═════ Text segment

Full transcript of Saudi crown prince CBS interview

 Full transcript of Saudi crown prince CBS interview
Saudi Arabia's Crown Prince Mohammed bin Salman speaks with correspondent Norah O'Donnell during an interview on Tuesday with the CBS program "60 Minutes," in Saudi Arabia. (60MINUTES/Handout via Reuters)
Updated 30 September 2019

Full transcript of Saudi crown prince CBS interview

 Full transcript of Saudi crown prince CBS interview
  • The wide-ranging interview was conducted with Norah O’Donnell, the anchor of CBS Evening News
  • The crown prince discussed the Jamal Khashoggi case, the war in Yemen and the global threat from Iran

Norah O'Donnell: Did you order the murder of Jamal Khashoggi?

Crown Prince Mohammad bin Salman: Absolutely not. This was a heinous crime. But I take full responsibility as a leader in Saudi Arabia, especially since it was committed by individuals working for the Saudi government.

Norah O'Donnell: What does that mean that you take responsibility?

Crown Prince Mohammad bin Salman: When a crime is committed against a Saudi citizen by officials, working for the Saudi government, as a leader I must take responsibility. This was a mistake. And I must take all actions to avoid such a thing in the future.

══════════
═════ Data provided

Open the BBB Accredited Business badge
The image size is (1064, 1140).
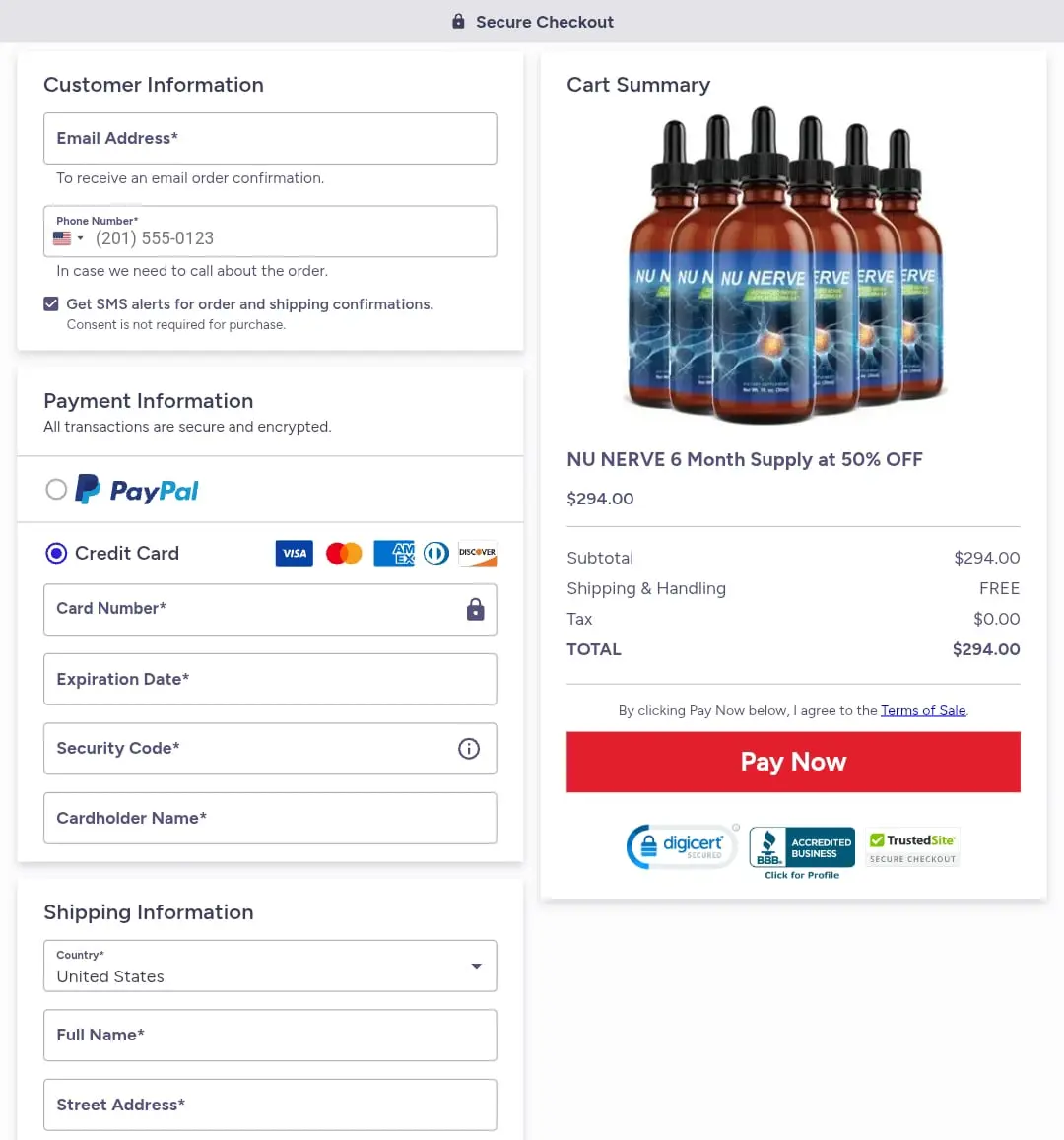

══════════

**Direction**
Put this sentence from the interview transcript into Spanish: "And I must take all actions to avoid such a thing in the future." Draw only on the interview transcript.

**Task output**
Y debo tomar todas las medidas para evitar algo así en el futuro.